The file setting xml file I posted before does not seem to be enough alone. So I used the project settings again for further tests even though I don’t like changing the setting project wide. If there is a way to do it via configuraiton it would be great.

So I tried now this:

  1. I deleted two branches (called a and b now) in sonarcube I used for testing before
  2. Triggered a build of each branch => The sonar gate check was in each case fast (branch a 24s, branch b 23s), even though the new code page shows 0% duplication on 400k compared to the refrenence branch (develop in our case)
  3. configured branch b as reference branch of a in the settings
  4. triggered a build of branch a => This time the sonar gate check took 13min 15s.
  5. The new code tab of sonar shows now in the title the hint “Compared to branch b” and has also 0% duplication for 400k. Otherwise branch a and b both have only 0s in new code tab and overall code tab.

=> Since the 400k get also displayed for the fast builds they might not be the cause
=> strangly the 400k lines did not vanish

Hi,

Based on your OP, this is not about duplications, but about detection of moved / renamed files.

Since you appear to be analyzing C#(???) then you’re using the Scanner for .NET(???) which means sonar.properties isn’t used.

Ideally you should be excluding generated files for all branches of the project. Thus setting an exclusion for your large, generated file in the UI would be normal and reasonable. But since you don’t want to do that, can you please try setting /d:sonar.exclusions=**/[name of large generated file] in the begin step command line?

Once analysis is complete, you can check the Scanner Context ([project homepage] → Project Settings → Background Tasks → [analysis row cog menu] → Show Scanner Context) to verify the exclusions the analysis actually ran with.

 
Ann

As I wrote before, sonar.properties did not work so I tried a SonarQube.Analysis.xml file, which however seems also to have no impact.
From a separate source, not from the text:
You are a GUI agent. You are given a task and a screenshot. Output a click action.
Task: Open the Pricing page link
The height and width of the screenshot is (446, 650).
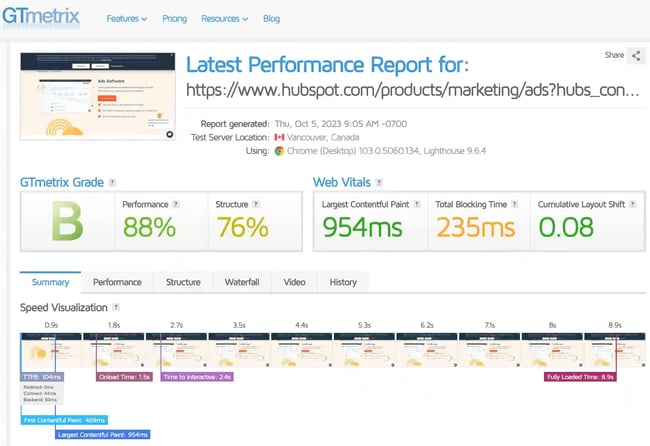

We use sonar for .NET 6 and C# 10.0

There are multiple such generated files like the large one and they all end with .Designer.cs (which is very common for C# projects). So I added this exclude rule:
/d:sonar.exclusions=**/*.Designer.cs

The run was not faster, but probably one of the the slowest runs ever. the scanner context showed:

Project server settings:
  - sonar.cpd.exclusions=**/*.*
  - sonar.exclusions=**/SomeFolderWeExcludedBefore/*.*
Project scanner properties:
  - sonar.exclusions=**/*.Designer.cs
  ...

So I guess the project server settings were overriden by the new project scanner properties.

I did some further tests with combined exclusions like **/*.Designer.cs,**/SomeFolderWeExcludedBefore/*.* but they were still slow.

Hi,

Yes, there’s a hierarchy of parameters, as described here. That’s why I asked you to set the exclusion on the analysis command line.

I’m eager to hear how it goes once you’ve successfully excluded your **/*.Designer.cs files.

 
Ann

Well as I just wrote I tried excluding the **/*.Designer.cs files via command line already and it was rather slower than faster.

Just to be sure the seeting has effect I also tried excluding everything via command line. It had an effect on the numbers (all 0) but still took long.

Hi,

Thanks. That wasn’t clear to me.

Going back to the beginning, you observed that the detection of file moves was the time-hog during analysis report processing. Since the first run without *.Designer.cs files would still be comparing against the *.Designer.cs files from the previous run, could we have two runs in a row where *.Designer.cs files are excluded?

And then I’d like to see the ce.log lines for the processing of that second analysis report. And why not the analysis log too.